-- Problem to solve --
The answer should consist of all the records, written out word for word.

-- Data provided --
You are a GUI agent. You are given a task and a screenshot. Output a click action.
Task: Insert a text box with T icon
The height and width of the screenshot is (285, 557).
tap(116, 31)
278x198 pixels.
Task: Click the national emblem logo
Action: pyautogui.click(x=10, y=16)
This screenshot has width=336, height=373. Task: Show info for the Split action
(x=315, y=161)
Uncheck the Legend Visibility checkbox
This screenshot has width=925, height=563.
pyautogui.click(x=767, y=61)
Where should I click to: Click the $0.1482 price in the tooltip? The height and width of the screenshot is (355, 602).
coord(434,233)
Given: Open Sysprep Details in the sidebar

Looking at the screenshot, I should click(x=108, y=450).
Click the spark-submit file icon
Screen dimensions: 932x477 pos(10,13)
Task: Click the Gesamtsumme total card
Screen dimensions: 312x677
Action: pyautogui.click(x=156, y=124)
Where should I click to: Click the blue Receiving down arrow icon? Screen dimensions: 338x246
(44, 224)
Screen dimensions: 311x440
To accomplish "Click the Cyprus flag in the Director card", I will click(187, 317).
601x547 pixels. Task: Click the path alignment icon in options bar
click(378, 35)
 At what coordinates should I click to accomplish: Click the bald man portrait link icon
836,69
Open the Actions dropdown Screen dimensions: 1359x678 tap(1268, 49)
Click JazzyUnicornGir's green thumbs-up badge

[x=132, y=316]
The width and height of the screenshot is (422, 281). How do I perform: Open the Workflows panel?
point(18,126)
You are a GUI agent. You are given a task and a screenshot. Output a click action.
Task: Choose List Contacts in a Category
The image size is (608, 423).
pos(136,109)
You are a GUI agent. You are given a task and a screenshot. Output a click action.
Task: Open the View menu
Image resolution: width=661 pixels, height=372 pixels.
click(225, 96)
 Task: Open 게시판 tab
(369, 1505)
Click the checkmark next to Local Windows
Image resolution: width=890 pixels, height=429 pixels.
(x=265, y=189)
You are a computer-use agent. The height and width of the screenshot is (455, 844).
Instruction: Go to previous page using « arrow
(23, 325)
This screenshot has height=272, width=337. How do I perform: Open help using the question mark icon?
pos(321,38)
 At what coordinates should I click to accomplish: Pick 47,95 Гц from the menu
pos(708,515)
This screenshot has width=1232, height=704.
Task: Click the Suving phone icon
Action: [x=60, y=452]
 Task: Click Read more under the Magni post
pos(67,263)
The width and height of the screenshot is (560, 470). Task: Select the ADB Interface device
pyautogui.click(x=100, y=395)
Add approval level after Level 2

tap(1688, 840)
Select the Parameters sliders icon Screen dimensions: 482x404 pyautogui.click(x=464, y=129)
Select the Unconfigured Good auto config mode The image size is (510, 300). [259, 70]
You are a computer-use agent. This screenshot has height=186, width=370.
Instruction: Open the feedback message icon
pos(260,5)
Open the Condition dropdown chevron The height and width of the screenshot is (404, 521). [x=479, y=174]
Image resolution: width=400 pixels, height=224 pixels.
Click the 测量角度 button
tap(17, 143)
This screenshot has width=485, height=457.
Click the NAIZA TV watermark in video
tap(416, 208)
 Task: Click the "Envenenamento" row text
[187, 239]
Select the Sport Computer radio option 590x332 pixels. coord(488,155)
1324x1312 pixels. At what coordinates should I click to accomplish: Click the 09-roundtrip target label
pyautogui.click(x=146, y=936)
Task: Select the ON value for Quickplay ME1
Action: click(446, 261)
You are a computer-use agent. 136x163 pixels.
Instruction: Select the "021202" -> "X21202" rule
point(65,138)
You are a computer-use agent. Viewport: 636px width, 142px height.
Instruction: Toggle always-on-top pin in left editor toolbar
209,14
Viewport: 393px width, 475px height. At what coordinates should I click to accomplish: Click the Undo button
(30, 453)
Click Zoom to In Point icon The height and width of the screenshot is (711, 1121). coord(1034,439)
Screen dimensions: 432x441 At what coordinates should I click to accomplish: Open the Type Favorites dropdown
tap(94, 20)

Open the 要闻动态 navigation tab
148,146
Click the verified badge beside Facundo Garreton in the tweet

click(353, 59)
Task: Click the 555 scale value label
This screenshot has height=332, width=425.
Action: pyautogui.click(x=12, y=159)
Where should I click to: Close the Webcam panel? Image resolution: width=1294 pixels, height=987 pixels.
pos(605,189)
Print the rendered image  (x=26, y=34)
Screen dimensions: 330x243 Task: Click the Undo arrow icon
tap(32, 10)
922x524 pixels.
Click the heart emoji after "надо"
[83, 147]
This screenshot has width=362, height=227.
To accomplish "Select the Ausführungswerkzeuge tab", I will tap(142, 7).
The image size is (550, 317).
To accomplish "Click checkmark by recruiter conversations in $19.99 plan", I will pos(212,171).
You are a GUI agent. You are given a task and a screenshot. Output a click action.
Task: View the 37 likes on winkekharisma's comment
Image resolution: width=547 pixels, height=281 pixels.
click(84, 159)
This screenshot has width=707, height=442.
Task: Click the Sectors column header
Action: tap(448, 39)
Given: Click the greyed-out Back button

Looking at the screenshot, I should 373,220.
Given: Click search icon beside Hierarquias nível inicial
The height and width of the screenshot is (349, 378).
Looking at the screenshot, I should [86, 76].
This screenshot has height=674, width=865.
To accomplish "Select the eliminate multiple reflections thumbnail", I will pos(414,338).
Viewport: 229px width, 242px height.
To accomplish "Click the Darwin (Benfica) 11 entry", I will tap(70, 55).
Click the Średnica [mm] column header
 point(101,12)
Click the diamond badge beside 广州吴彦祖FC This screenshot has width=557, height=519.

-- Task output --
You are a GUI agent. You are given a task and a screenshot. Output a click action.
Task: Insert a text box with T icon
The height and width of the screenshot is (285, 557).
tap(116, 31)
278x198 pixels.
Task: Click the national emblem logo
Action: pyautogui.click(x=10, y=16)
This screenshot has width=336, height=373. Task: Show info for the Split action
(x=315, y=161)
Uncheck the Legend Visibility checkbox
This screenshot has width=925, height=563.
pyautogui.click(x=767, y=61)
Where should I click to: Click the $0.1482 price in the tooltip? The height and width of the screenshot is (355, 602).
coord(434,233)
Given: Open Sysprep Details in the sidebar

Looking at the screenshot, I should click(x=108, y=450).
Click the spark-submit file icon
Screen dimensions: 932x477 pos(10,13)
Task: Click the Gesamtsumme total card
Screen dimensions: 312x677
Action: pyautogui.click(x=156, y=124)
Where should I click to: Click the blue Receiving down arrow icon? Screen dimensions: 338x246
(44, 224)
Screen dimensions: 311x440
To accomplish "Click the Cyprus flag in the Director card", I will click(187, 317).
601x547 pixels. Task: Click the path alignment icon in options bar
click(378, 35)
 At what coordinates should I click to accomplish: Click the bald man portrait link icon
836,69
Open the Actions dropdown Screen dimensions: 1359x678 tap(1268, 49)
Click JazzyUnicornGir's green thumbs-up badge

[x=132, y=316]
The width and height of the screenshot is (422, 281). How do I perform: Open the Workflows panel?
point(18,126)
You are a GUI agent. You are given a task and a screenshot. Output a click action.
Task: Choose List Contacts in a Category
The image size is (608, 423).
pos(136,109)
You are a GUI agent. You are given a task and a screenshot. Output a click action.
Task: Open the View menu
Image resolution: width=661 pixels, height=372 pixels.
click(225, 96)
 Task: Open 게시판 tab
(369, 1505)
Click the checkmark next to Local Windows
Image resolution: width=890 pixels, height=429 pixels.
(x=265, y=189)
You are a computer-use agent. The height and width of the screenshot is (455, 844).
Instruction: Go to previous page using « arrow
(23, 325)
This screenshot has height=272, width=337. How do I perform: Open help using the question mark icon?
pos(321,38)
 At what coordinates should I click to accomplish: Pick 47,95 Гц from the menu
pos(708,515)
This screenshot has width=1232, height=704.
Task: Click the Suving phone icon
Action: [x=60, y=452]
 Task: Click Read more under the Magni post
pos(67,263)
The width and height of the screenshot is (560, 470). Task: Select the ADB Interface device
pyautogui.click(x=100, y=395)
Add approval level after Level 2

tap(1688, 840)
Select the Parameters sliders icon Screen dimensions: 482x404 pyautogui.click(x=464, y=129)
Select the Unconfigured Good auto config mode The image size is (510, 300). [259, 70]
You are a computer-use agent. This screenshot has height=186, width=370.
Instruction: Open the feedback message icon
pos(260,5)
Open the Condition dropdown chevron The height and width of the screenshot is (404, 521). [x=479, y=174]
Image resolution: width=400 pixels, height=224 pixels.
Click the 测量角度 button
tap(17, 143)
This screenshot has width=485, height=457.
Click the NAIZA TV watermark in video
tap(416, 208)
 Task: Click the "Envenenamento" row text
[187, 239]
Select the Sport Computer radio option 590x332 pixels. coord(488,155)
1324x1312 pixels. At what coordinates should I click to accomplish: Click the 09-roundtrip target label
pyautogui.click(x=146, y=936)
Task: Select the ON value for Quickplay ME1
Action: click(446, 261)
You are a computer-use agent. 136x163 pixels.
Instruction: Select the "021202" -> "X21202" rule
point(65,138)
You are a computer-use agent. Viewport: 636px width, 142px height.
Instruction: Toggle always-on-top pin in left editor toolbar
209,14
Viewport: 393px width, 475px height. At what coordinates should I click to accomplish: Click the Undo button
(30, 453)
Click Zoom to In Point icon The height and width of the screenshot is (711, 1121). coord(1034,439)
Screen dimensions: 432x441 At what coordinates should I click to accomplish: Open the Type Favorites dropdown
tap(94, 20)

Open the 要闻动态 navigation tab
148,146
Click the verified badge beside Facundo Garreton in the tweet

click(353, 59)
Task: Click the 555 scale value label
This screenshot has height=332, width=425.
Action: pyautogui.click(x=12, y=159)
Where should I click to: Close the Webcam panel? Image resolution: width=1294 pixels, height=987 pixels.
pos(605,189)
Print the rendered image  (x=26, y=34)
Screen dimensions: 330x243 Task: Click the Undo arrow icon
tap(32, 10)
922x524 pixels.
Click the heart emoji after "надо"
[83, 147]
This screenshot has width=362, height=227.
To accomplish "Select the Ausführungswerkzeuge tab", I will tap(142, 7).
The image size is (550, 317).
To accomplish "Click checkmark by recruiter conversations in $19.99 plan", I will pos(212,171).
You are a GUI agent. You are given a task and a screenshot. Output a click action.
Task: View the 37 likes on winkekharisma's comment
Image resolution: width=547 pixels, height=281 pixels.
click(84, 159)
This screenshot has width=707, height=442.
Task: Click the Sectors column header
Action: tap(448, 39)
Given: Click the greyed-out Back button

Looking at the screenshot, I should 373,220.
Given: Click search icon beside Hierarquias nível inicial
The height and width of the screenshot is (349, 378).
Looking at the screenshot, I should [86, 76].
This screenshot has height=674, width=865.
To accomplish "Select the eliminate multiple reflections thumbnail", I will pos(414,338).
Viewport: 229px width, 242px height.
To accomplish "Click the Darwin (Benfica) 11 entry", I will tap(70, 55).
Click the Średnica [mm] column header
 point(101,12)
Click the diamond badge beside 广州吴彦祖FC This screenshot has width=557, height=519.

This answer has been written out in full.